BL30K is a synthetic dataset rendered using Blender with ShapeNet's data. We break the dataset into six segments, each with approximately 5K videos.
The videos are organized in a similar format as DAVIS and YouTubeVOS, so dataloaders for those datasets can be used directly. Each video is 160 frames long, and each frame has a resolution of 768*512. There are 3-5 objects per video, and each object has a random smooth trajectory -- we tried to optimize the trajectories greedily to minimize object intersection (not guaranteed), with occlusions still possible (happen a lot in reality). See `generation/blender/generate_yaml.py` for details.

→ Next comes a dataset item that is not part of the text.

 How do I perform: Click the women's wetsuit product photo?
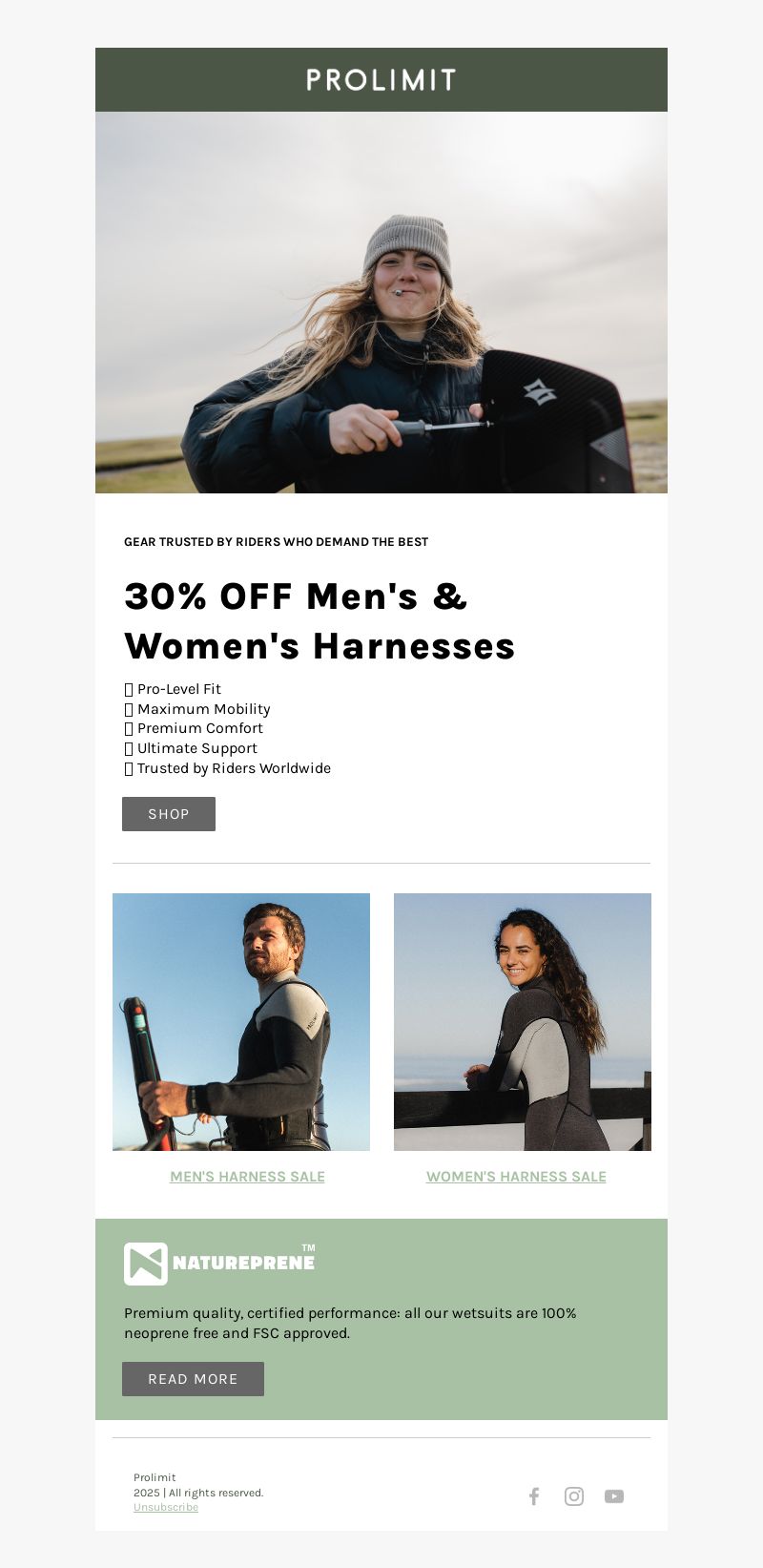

We noted that using probably half of the data is sufficient to reach full performance (although we still used all), but using less than one-sixth (5K) is insufficient.

#### Download

You can either use the automatic script `download_bl30k.py` or download it manually below. Note that each segment is about 115GB in size -- 700GB in total. You are going to need ~1TB of free disk space to run the script (including extraction buffer).

Google Drive is much faster in my experience. Your mileage might vary.

Manual download: [[Google Drive]](https://drive.google.com/drive/folders/1KxriFZM8Y_-KbiA3D0PaMv6LQaatKFH-?usp=sharing) [[OneDrive]](https://uillinoisedu-my.sharepoint.com/:f:/g/personal/hokeikc2_illinois_edu/ElEqJXQqaqZAqG8QROa0VesBAw4FiOl5wleP2iq_KXDPyw?e=eKMSbx)

#### Generation

1. Download [ShapeNet](https://www.shapenet.org/).
2. Install [Blender](https://www.blender.org/). (We used 2.82)
3. Download a bunch of background and texture images. We used [this repo](https://github.com/hardikvasa/google-images-download) (we specified "non-commercial reuse" in the script) and the list of keywords are provided in generation/blender/*.json.
4. Generate a list of configuration files (generation/blender/generate_yaml.py).
5. Run rendering on the configurations. [See here](https://github.com/hkchengrex/BlenderVOSRenderer)
(Not documented in detail, ask if you have a question)

### Fusion data

We use the propagation module to run through some data and obtain real outputs to train the fusion module. See the script `generate_fusion.py`.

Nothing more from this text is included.